### WHAT IS NEEDED
Reproduce every line of the records below without any change.

### INPUT RECORDS
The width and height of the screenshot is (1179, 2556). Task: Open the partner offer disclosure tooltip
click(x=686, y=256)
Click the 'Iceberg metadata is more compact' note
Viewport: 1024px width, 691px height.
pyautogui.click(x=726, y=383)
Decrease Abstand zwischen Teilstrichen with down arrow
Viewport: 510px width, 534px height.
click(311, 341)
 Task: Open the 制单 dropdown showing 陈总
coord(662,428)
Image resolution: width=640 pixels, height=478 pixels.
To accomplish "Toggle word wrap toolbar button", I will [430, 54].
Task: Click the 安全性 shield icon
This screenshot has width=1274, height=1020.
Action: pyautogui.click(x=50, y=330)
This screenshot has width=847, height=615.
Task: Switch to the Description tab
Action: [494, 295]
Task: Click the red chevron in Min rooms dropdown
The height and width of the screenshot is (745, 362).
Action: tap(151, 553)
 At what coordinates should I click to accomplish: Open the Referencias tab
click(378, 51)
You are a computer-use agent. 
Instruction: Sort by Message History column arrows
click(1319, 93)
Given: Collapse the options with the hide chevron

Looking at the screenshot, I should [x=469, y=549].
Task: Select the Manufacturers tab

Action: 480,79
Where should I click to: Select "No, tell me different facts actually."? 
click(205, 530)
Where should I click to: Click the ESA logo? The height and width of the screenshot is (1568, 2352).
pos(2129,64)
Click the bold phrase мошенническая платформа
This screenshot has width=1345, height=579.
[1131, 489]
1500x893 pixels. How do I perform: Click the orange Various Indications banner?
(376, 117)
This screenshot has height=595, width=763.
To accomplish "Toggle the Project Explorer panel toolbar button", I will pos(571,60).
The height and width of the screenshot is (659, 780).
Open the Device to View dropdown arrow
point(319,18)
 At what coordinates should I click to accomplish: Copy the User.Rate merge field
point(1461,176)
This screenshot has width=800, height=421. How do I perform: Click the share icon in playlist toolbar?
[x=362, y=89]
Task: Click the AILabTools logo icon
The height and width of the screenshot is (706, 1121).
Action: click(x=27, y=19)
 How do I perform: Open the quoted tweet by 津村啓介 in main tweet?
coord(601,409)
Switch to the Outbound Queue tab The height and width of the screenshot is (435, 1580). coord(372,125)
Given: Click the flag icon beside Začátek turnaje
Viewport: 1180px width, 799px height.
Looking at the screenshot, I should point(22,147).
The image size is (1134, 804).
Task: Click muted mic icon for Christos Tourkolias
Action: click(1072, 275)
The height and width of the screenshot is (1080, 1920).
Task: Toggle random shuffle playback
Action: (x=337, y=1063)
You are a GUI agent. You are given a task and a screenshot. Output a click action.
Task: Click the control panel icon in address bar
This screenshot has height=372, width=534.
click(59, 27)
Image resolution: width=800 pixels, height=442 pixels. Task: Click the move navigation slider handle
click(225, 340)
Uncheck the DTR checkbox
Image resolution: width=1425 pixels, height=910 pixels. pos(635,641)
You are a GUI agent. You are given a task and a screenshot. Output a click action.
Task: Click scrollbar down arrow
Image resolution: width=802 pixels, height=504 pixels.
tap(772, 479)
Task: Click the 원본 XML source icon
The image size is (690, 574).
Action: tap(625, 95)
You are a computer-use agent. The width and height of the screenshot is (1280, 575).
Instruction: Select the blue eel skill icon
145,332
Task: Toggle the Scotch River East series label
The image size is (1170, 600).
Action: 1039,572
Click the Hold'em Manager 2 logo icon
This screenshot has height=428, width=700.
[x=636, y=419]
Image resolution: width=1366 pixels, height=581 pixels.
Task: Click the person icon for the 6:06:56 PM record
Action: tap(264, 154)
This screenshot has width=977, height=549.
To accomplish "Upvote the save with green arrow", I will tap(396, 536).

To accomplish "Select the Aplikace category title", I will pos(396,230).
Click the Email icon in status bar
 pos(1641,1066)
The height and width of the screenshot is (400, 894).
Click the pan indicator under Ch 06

### FINAL ANSWER
The width and height of the screenshot is (1179, 2556). Task: Open the partner offer disclosure tooltip
click(x=686, y=256)
Click the 'Iceberg metadata is more compact' note
Viewport: 1024px width, 691px height.
pyautogui.click(x=726, y=383)
Decrease Abstand zwischen Teilstrichen with down arrow
Viewport: 510px width, 534px height.
click(311, 341)
 Task: Open the 制单 dropdown showing 陈总
coord(662,428)
Image resolution: width=640 pixels, height=478 pixels.
To accomplish "Toggle word wrap toolbar button", I will [430, 54].
Task: Click the 安全性 shield icon
This screenshot has width=1274, height=1020.
Action: pyautogui.click(x=50, y=330)
This screenshot has width=847, height=615.
Task: Switch to the Description tab
Action: [494, 295]
Task: Click the red chevron in Min rooms dropdown
The height and width of the screenshot is (745, 362).
Action: tap(151, 553)
 At what coordinates should I click to accomplish: Open the Referencias tab
click(378, 51)
You are a computer-use agent. 
Instruction: Sort by Message History column arrows
click(1319, 93)
Given: Collapse the options with the hide chevron

Looking at the screenshot, I should [x=469, y=549].
Task: Select the Manufacturers tab

Action: 480,79
Where should I click to: Select "No, tell me different facts actually."? 
click(205, 530)
Where should I click to: Click the ESA logo? The height and width of the screenshot is (1568, 2352).
pos(2129,64)
Click the bold phrase мошенническая платформа
This screenshot has width=1345, height=579.
[1131, 489]
1500x893 pixels. How do I perform: Click the orange Various Indications banner?
(376, 117)
This screenshot has height=595, width=763.
To accomplish "Toggle the Project Explorer panel toolbar button", I will pos(571,60).
The height and width of the screenshot is (659, 780).
Open the Device to View dropdown arrow
point(319,18)
 At what coordinates should I click to accomplish: Copy the User.Rate merge field
point(1461,176)
This screenshot has width=800, height=421. How do I perform: Click the share icon in playlist toolbar?
[x=362, y=89]
Task: Click the AILabTools logo icon
The height and width of the screenshot is (706, 1121).
Action: click(x=27, y=19)
 How do I perform: Open the quoted tweet by 津村啓介 in main tweet?
coord(601,409)
Switch to the Outbound Queue tab The height and width of the screenshot is (435, 1580). coord(372,125)
Given: Click the flag icon beside Začátek turnaje
Viewport: 1180px width, 799px height.
Looking at the screenshot, I should point(22,147).
The image size is (1134, 804).
Task: Click muted mic icon for Christos Tourkolias
Action: click(1072, 275)
The height and width of the screenshot is (1080, 1920).
Task: Toggle random shuffle playback
Action: (x=337, y=1063)
You are a GUI agent. You are given a task and a screenshot. Output a click action.
Task: Click the control panel icon in address bar
This screenshot has height=372, width=534.
click(59, 27)
Image resolution: width=800 pixels, height=442 pixels. Task: Click the move navigation slider handle
click(225, 340)
Uncheck the DTR checkbox
Image resolution: width=1425 pixels, height=910 pixels. pos(635,641)
You are a GUI agent. You are given a task and a screenshot. Output a click action.
Task: Click scrollbar down arrow
Image resolution: width=802 pixels, height=504 pixels.
tap(772, 479)
Task: Click the 원본 XML source icon
The image size is (690, 574).
Action: tap(625, 95)
You are a computer-use agent. The width and height of the screenshot is (1280, 575).
Instruction: Select the blue eel skill icon
145,332
Task: Toggle the Scotch River East series label
The image size is (1170, 600).
Action: 1039,572
Click the Hold'em Manager 2 logo icon
This screenshot has height=428, width=700.
[x=636, y=419]
Image resolution: width=1366 pixels, height=581 pixels.
Task: Click the person icon for the 6:06:56 PM record
Action: tap(264, 154)
This screenshot has width=977, height=549.
To accomplish "Upvote the save with green arrow", I will tap(396, 536).

To accomplish "Select the Aplikace category title", I will pos(396,230).
Click the Email icon in status bar
 pos(1641,1066)
The height and width of the screenshot is (400, 894).
Click the pan indicator under Ch 06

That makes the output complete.